The Waiting Economy
We have spent decades trying to eliminate waiting.
One-click ordering. Same-day delivery. Instant streaming. Real-time notifications. Faster checkout. Faster shipping. Faster answers.
Speed has become one of the defining metrics of modern business.
But in our pursuit of efficiency, I think we’ve made a mistake.
We’ve started treating every moment before an experience as wasted time.
What if it isn’t?
What if waiting isn’t a flaw in the customer experience?
What if it’s part of the customer experience?
Think about the moments you’ve anticipated most in your life.
The weeks before a wedding.
The countdown to a vacation.
The months leading up to graduation.
The excitement before opening night.
The days before moving into a new home.
The release of an album you’ve been waiting years to hear.
None of those experiences begin on the day they happen.
They begin much earlier.
In conversations.
In imagination.
In planning.
In possibility.
Sometimes the anticipation becomes just as meaningful as the event itself.
Yet businesses often behave as though nothing important happens between the moment a customer says “yes” and the moment the experience begins.
That’s a missed opportunity.
I believe businesses have overlooked an entire part of the customer experience.
We call it the Waiting Economy, and Anticipation Design is how you create value there.
The Waiting Economy isn’t about making people wait longer.
It’s about recognizing that some waiting is inevitable—and deciding to design it instead of ignoring it.
Every industry has waiting.
Hotels have the weeks between booking and arrival.
Universities have the months between acceptance and orientation.
Healthcare has the days between appointments and procedures.
Retail has the anticipation before a product launch.
Entertainment has the countdown before a premiere.
Even restaurants have the time between making a reservation and walking through the door.
Most organizations see those periods as operational gaps.
I see them as emotional territory.
Imagine booking a hotel.
Most hotels send a confirmation email.
Some send a reminder.
A few ask you to complete your check-in information.
But what if the experience actually began the moment you booked?
What if you received stories about the town before you arrived?
What if local artists welcomed you through short films?
What if the hotel slowly revealed hidden experiences you’ll discover during your stay?
What if anticipation became part of the hospitality?
The room hasn’t changed.
The emotional value has.
That’s the Waiting Economy.
The same principle extends far beyond hospitality.
A school can transform the weeks before graduation into a season of reflection and celebration.
A cosmetic surgery practice can replace anxiety with confidence through thoughtful communication.
A conference can build a sense of belonging before attendees ever meet.
A retailer can turn a product launch into a shared cultural event rather than a transaction.

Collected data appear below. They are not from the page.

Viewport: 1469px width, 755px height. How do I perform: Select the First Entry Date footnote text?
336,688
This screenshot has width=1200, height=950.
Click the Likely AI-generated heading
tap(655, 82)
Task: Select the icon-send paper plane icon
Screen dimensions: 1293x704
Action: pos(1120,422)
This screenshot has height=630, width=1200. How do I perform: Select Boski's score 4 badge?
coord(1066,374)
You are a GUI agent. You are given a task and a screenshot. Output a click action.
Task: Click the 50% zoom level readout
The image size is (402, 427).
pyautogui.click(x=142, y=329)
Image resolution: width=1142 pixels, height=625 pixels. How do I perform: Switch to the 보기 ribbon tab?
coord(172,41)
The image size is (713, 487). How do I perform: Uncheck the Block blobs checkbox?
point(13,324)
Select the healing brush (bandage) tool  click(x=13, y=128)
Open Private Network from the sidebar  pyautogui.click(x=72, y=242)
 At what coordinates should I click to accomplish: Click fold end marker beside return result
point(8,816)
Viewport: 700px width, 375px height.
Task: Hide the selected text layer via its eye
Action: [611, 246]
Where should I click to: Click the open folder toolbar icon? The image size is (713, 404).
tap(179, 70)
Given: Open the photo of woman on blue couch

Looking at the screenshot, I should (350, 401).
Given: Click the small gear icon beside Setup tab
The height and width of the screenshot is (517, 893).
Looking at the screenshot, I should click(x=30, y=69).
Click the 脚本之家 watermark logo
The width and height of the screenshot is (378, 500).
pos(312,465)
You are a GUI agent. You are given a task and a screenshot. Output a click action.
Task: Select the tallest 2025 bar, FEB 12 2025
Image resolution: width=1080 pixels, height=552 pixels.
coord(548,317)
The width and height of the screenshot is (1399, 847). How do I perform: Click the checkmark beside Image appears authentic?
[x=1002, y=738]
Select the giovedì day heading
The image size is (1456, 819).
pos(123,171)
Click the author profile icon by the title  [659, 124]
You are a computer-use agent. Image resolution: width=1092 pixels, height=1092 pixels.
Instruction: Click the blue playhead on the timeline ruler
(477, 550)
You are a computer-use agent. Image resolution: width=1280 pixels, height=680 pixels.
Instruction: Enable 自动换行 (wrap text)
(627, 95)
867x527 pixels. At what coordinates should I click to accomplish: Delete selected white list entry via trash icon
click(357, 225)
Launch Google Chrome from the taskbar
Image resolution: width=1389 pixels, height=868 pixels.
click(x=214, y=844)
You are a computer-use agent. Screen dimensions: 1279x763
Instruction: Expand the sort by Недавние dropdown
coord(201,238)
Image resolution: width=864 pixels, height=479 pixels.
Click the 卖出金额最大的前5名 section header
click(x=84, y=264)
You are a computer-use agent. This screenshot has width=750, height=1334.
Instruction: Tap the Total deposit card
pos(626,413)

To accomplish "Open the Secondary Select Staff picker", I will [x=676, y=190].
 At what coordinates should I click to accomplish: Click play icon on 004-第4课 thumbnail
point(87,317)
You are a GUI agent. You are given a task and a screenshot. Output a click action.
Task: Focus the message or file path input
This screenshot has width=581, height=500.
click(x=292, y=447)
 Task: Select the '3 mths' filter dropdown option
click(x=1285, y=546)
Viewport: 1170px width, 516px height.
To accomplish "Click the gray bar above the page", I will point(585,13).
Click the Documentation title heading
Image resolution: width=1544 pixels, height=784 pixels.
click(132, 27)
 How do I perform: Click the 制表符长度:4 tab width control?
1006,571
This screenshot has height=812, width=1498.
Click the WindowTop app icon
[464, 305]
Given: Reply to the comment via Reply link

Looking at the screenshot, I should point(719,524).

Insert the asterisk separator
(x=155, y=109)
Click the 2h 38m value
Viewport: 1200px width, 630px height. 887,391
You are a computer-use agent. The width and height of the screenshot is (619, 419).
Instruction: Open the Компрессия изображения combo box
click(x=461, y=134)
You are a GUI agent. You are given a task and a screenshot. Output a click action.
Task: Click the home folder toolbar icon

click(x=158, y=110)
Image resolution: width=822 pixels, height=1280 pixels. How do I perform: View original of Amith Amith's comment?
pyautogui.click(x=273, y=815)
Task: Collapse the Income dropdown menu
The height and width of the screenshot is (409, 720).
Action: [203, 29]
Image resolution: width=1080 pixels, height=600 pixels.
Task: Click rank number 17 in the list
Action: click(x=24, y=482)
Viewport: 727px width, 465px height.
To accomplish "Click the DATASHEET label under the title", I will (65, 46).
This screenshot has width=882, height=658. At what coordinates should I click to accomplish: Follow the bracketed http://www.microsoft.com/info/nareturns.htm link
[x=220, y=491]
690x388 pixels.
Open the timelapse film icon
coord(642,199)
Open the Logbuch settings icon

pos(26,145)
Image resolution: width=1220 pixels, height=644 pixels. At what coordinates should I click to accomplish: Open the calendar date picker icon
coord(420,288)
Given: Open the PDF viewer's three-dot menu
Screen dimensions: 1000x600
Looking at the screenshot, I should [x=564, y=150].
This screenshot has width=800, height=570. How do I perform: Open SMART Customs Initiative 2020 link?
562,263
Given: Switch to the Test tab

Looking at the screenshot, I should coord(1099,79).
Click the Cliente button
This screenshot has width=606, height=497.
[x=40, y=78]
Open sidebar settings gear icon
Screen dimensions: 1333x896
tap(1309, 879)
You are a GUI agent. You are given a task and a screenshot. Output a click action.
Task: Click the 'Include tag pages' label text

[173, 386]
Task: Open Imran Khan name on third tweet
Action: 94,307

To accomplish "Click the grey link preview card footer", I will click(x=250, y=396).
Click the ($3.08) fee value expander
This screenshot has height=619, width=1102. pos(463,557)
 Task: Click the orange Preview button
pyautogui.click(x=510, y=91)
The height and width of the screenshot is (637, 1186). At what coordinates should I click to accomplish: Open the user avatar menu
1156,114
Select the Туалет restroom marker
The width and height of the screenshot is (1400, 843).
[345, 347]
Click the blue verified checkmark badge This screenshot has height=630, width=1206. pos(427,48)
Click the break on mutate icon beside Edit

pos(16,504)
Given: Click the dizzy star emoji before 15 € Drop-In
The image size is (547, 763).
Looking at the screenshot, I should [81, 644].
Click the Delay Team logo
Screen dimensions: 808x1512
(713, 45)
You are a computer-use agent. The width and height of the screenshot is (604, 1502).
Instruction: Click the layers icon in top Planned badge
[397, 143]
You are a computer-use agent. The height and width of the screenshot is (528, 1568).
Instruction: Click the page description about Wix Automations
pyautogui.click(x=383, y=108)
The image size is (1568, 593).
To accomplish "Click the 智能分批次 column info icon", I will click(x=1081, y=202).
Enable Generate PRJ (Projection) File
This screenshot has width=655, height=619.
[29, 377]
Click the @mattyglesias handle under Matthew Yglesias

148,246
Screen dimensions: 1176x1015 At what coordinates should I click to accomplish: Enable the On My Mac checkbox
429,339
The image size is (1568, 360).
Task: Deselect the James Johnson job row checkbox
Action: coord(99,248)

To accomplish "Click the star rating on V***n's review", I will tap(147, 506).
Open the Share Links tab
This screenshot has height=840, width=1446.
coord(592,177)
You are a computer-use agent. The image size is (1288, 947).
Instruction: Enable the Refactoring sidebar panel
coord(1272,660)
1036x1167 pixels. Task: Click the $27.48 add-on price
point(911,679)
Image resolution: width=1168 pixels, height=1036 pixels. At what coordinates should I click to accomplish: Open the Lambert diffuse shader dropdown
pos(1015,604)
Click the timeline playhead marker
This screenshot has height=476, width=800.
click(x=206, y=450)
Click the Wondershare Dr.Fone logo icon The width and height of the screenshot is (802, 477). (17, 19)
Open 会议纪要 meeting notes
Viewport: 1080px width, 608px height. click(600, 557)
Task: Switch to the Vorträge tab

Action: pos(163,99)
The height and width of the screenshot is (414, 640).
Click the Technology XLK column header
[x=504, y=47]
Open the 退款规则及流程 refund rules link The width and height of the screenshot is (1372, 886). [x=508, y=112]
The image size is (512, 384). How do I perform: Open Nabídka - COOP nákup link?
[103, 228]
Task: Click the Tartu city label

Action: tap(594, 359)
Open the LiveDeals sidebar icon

The experience begins before it happens.
That simple idea changes where we look for value.
For years we’ve optimized the experience itself.
Better products.
Better service.
Better technology.
Those things matter.
But I suspect the next frontier isn’t just improving experiences.
It’s expanding where the experience begins.
The companies that understand this won’t simply sell products or services.
They’ll shape emotions.
They’ll create stories people tell before they even become customers.
They’ll understand that excitement, curiosity, hope, and imagination aren’t accidental byproducts of a purchase.
They’re experiences worth designing.
That’s what Anticipation Design is really about.
Not creating hype.
Creating meaning.
Because waiting isn’t empty space.
It’s one of the richest emotional landscapes a business has—and one of the least explored.
The Waiting Economy is already here.
Most organizations just haven’t realized they’re participating in it.